LO
IMPOSIBLE
DE
J.A.
BAYONA
Las
cifras hablan por sí mismas y no seré yo quien las contradiga, si bien, no todos
los éxitos de taquilla son necesariamente
grandes películas. Sin embargo “Lo imposible” ofrece todo lo que puede
esperarse de una película aclamada por
el público. No decepciona. Técnicamente
no tiene nada que envidiarle a ninguna cinta sobre catástrofes o desastres naturales de las que tanto gusta la industria americana,
por lo que no desmerece en nada a lo más
granado del género. Está impecablemente
realizada con lo que resulta del todo
verosímil, no sólo porque sabemos que
está basada en un hecho real, sino porque se cuenta con una perfecta puesta en
pantalla. Las escenas iniciales son memorables, pero el ritmo
y la tensión se mantienen en un
constante in crescendo, que culmina con el final de la película. Y ello contado
con la sencillez de un guión propio para la ocasión, (que no tiene nada de
especial) pero que logra mantener el
clímax en todo momento, a pesar de que
conocemos el final feliz de la historia (de esta historia en particular). Recrea
el desastre a la perfección, en un primer momento y en los inmediatamente
posteriores a la tragedia. Y cuenta una historia devastadora con final feliz,
lo que es de agradecer y que sin duda
contribuye a dejar satisfechos a los más
que variados públicos que se acercan a verla. Porque es una película
para todos los públicos, lo que en mi opinión, es otro mérito añadido.

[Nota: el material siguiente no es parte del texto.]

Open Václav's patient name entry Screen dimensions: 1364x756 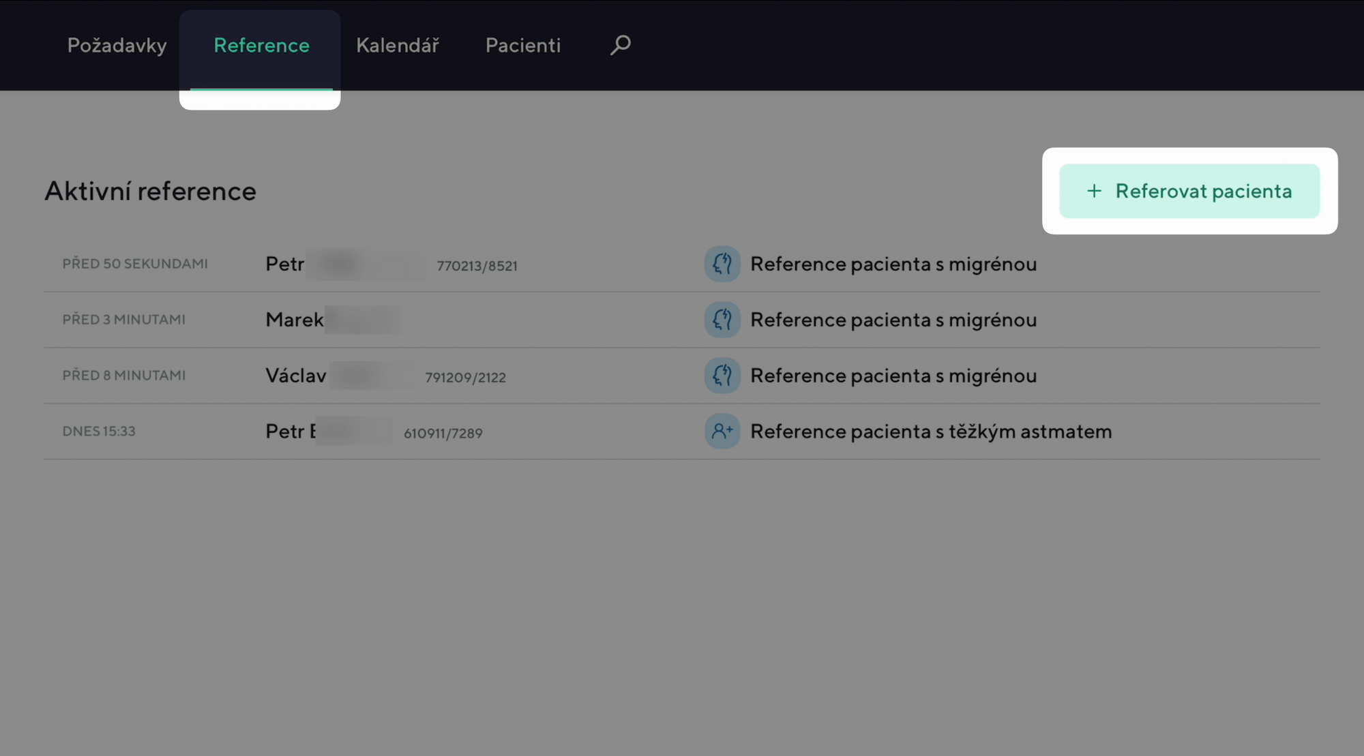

No enfocar una historia a un determinado tipo
de audiencia, añade más dificultad, si
cabe, al objetivo de entretener. Y esta
película entretiene a todos, con el
mensaje positivo de que cosas como la
relatada pueden ocurrir, aunque parezca mentira. No sé si es un reconocimiento a la existencia de la buena estrella
o sencillamente una bocanada de
optimismo, el que se encuentre una historia con final feliz dentro del mismísimo infierno. Y más
allá del relato de lo que sucedió (supongo que con las dosis de ficción
necesarias para componer la película) no
hay moralejas, ni mensajes místicos.
Solo se muestra cómo de los humanos se puede esperar lo peor y lo mejor en
situaciones límite. Cómo siempre surge
quien se presta a ayudar cuando
más se necesita. Este canto a la solidaridad
de la gente, es el único mensaje subyacente, si es que se puede llamar así, aunque no resulta exagerado. Es más, parece claro que responde a la realidad de lo que allí
ocurrió, que es, en suma, una mera
descripción. Otra cosa es cómo los
actores recrean la tragedia. Y lo hacen muy acertadamente, incluidos los
niños, cuyas interpretaciones contribuyen a hacer más inquietante el filme.
Naomi Watts está inmejorable, y es sobre ella sobre la que recae la responsabilidad
de conmovernos y de mantenernos absortos la mayor parte del tiempo
frente a la pantalla.
Respecto al
ritmo y al desarrollo de los acontecimientos, siendo efectistas, resultan del
todo adecuados, llegando a conseguir el cénit de la tensión en diferentes momentos del filme: al
principio, cuando la primera ola
arrastra a la madre y al hijo mayor, en el medio y al final, cuando se produce el encuentro entre
el padre y los tres hijos….etc. Vamos
que la maestría de J. A. Bayona queda fuera de toda duda. Y hay quien sostiene que para ver buen
cine de evasión hay que
recurrir al cine americano………!!!!!!.Para hacer buen cine solo
hay que apoyar económicamente al mucho talento que anda por ahí. Y en este
país tenemos nuestra nada desdeñable cuota.
Espero que los recortes no lo dañen.
Alicia Dixit
Haces que un tipo de cine que no me interesa en absoluto me resulte apetecible. Alicia, ¡vas a acabar con mis principios!!